Zainspirowała
mnie http://www.matkawariatka.net/
Przyznaję,
że w zeszłym roku robiłam przymiarkę do tych pierników.. Ale na przymiarce się
skończyło. Tym razem kupiłam melasę i pierniki zrobiłam.
Wykroiłam
cieniuteńko.. Piekły się bardzo szybko i były zupełnie inne od tych, które już
miałam w swojej puszcze.
Przepis
pochodzi ze strony „Moje wypieki”
Składniki
na mniej więcej 50 sztuk większych a 100 sztuk mniejszych pierniczków
·
150 g melasy (syropu z buraków, syropu z
daktyli lub syropu klonowego)
·
110 g masła
·
100 g cukru pudru
·
375 g mąki pszennej
·
1/2 łyżeczki zmielonego cynamonu
·
1 i 1/2 łyżeczki zmielonego imbiru
·
1/4 łyżeczki proszku do pieczenia
·
1/4 łyżeczki zmielonych goździków
·
1/4 łyżeczki soli
·
1 duże jajko
·
2 łyżeczki przyprawy korzennej do piernika
Przygotowanie
W małym garnuszku podgrzać melasę, masło i cukier, od czasu do
czasu mieszając - do rozpuszczenia się masła i cukru.

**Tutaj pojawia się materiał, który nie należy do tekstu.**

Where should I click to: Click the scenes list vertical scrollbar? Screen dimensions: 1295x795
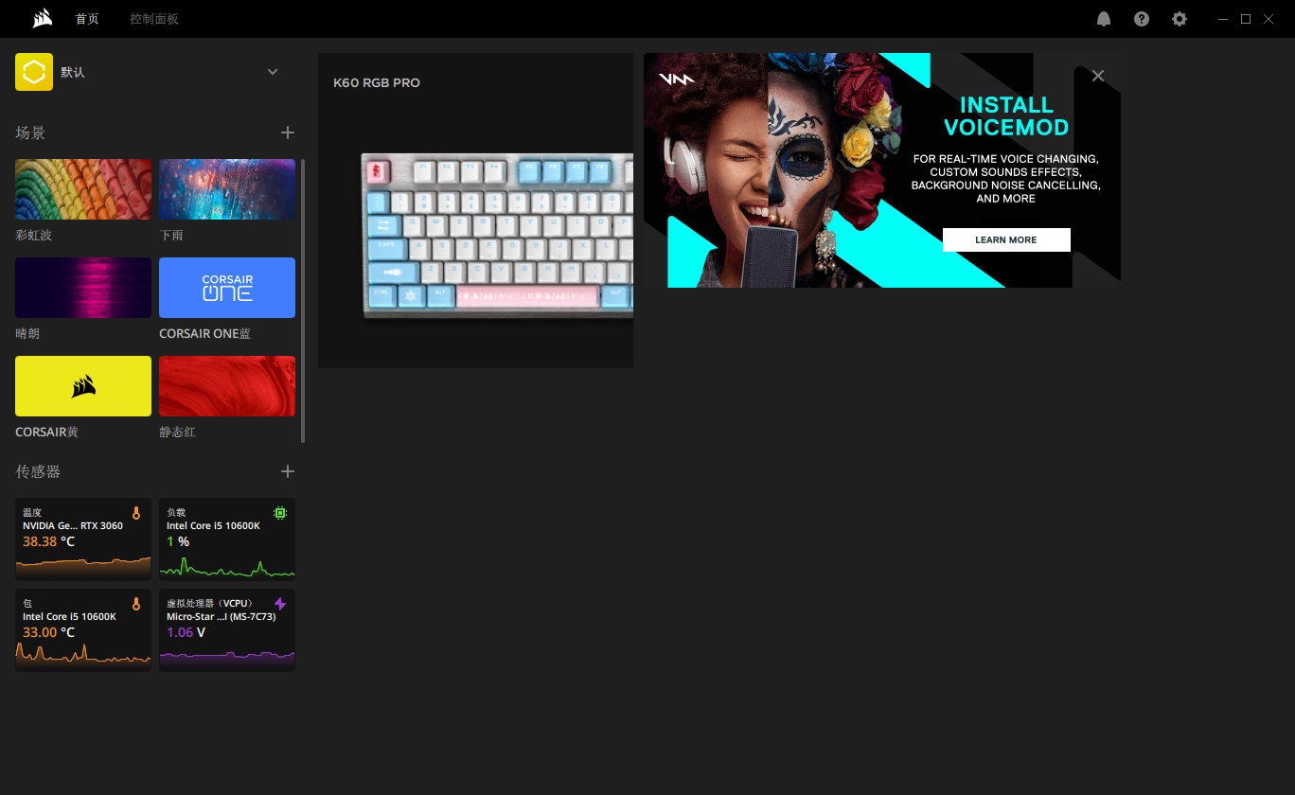click(303, 301)
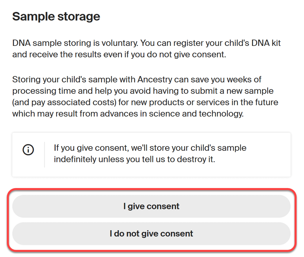Select I do not give consent
Image resolution: width=304 pixels, height=257 pixels.
tap(151, 234)
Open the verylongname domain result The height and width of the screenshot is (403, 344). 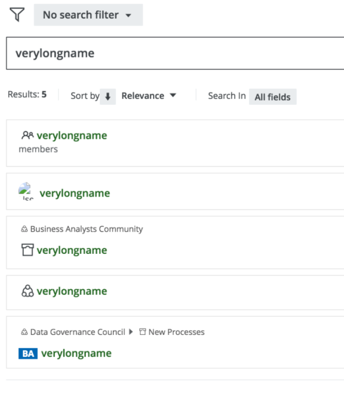(x=71, y=250)
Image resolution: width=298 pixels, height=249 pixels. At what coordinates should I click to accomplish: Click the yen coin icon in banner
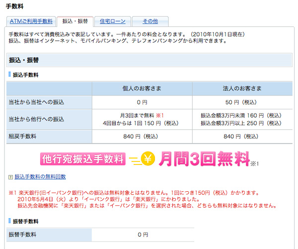tap(147, 159)
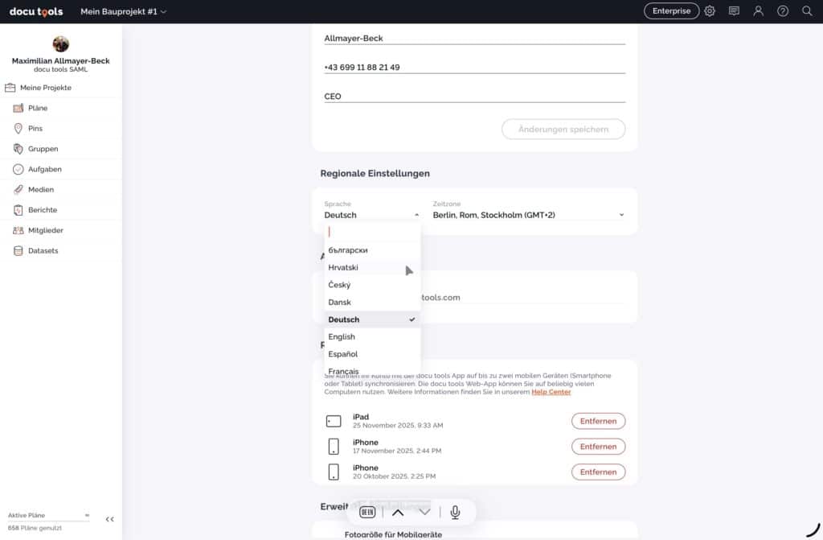Open the help question mark icon
823x540 pixels.
(x=783, y=11)
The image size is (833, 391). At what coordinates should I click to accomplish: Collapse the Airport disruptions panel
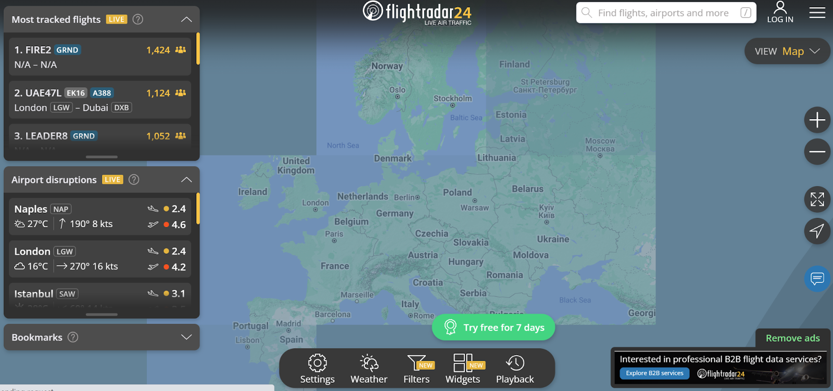click(x=186, y=179)
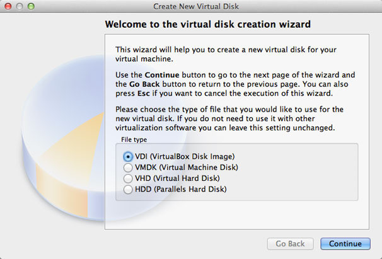Click the 'VDI (VirtualBox Disk Image)' label text
Screen dimensions: 382x259
[180, 156]
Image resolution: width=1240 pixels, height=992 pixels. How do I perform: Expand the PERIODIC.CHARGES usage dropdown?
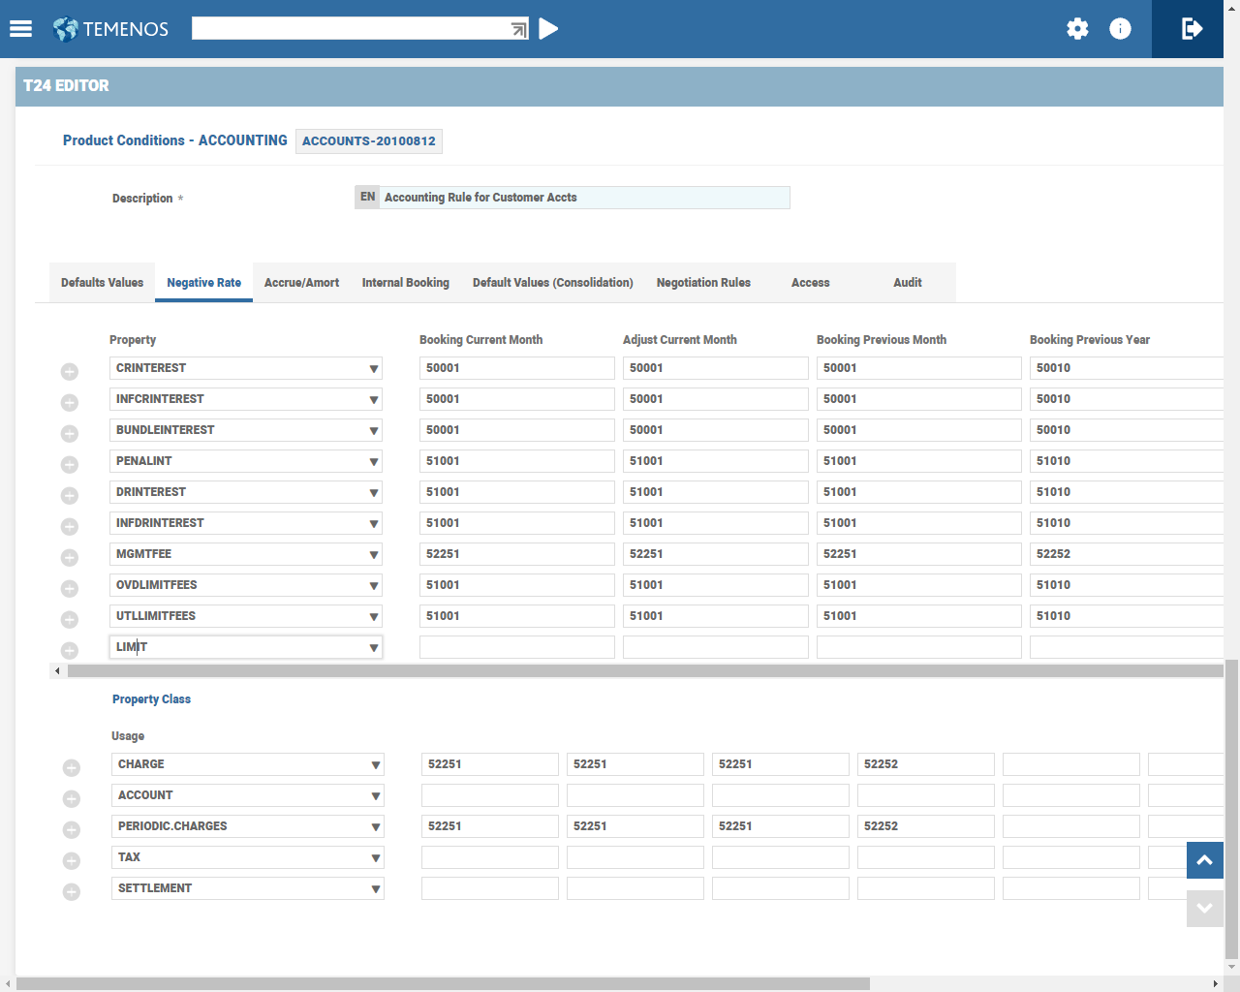375,827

Zdjąć z ognia i odstawić
na pół godziny, by mieszanka przestygła.
Do dużej miski przesiać mąkę, proszek do pieczenia, przyprawy i
sól. W środku zrobić wgłębienie i dodać jajko razem z wystudzoną mieszanką.
Zagnieść przy pomocy miksera - zagniatanie ręczne jest trudne ze względu na
fakt, że ciasto jest bardzo klejące. Uformować kulę ciasta. Przykryć kulę
ciasta folią spożywczą i schłodzić w lodówce przez około 2 godziny.
Odkrawając małe porcje ciasta, rozwałkować je (im cieniej, tym
lepiej) na teflonowej macie lub od razu na blaszce wyłożonej papierem do
pieczenia. Foremkami wycinać dowolne kształty.
Piec w temperaturze 175ºC przez 8 - 10 minut lub do momentu,
kiedy brzegi pierniczków zaczną się rumienić. Wyjąć z piekarnika,
przenieść na metalową kratkę, wystudzić.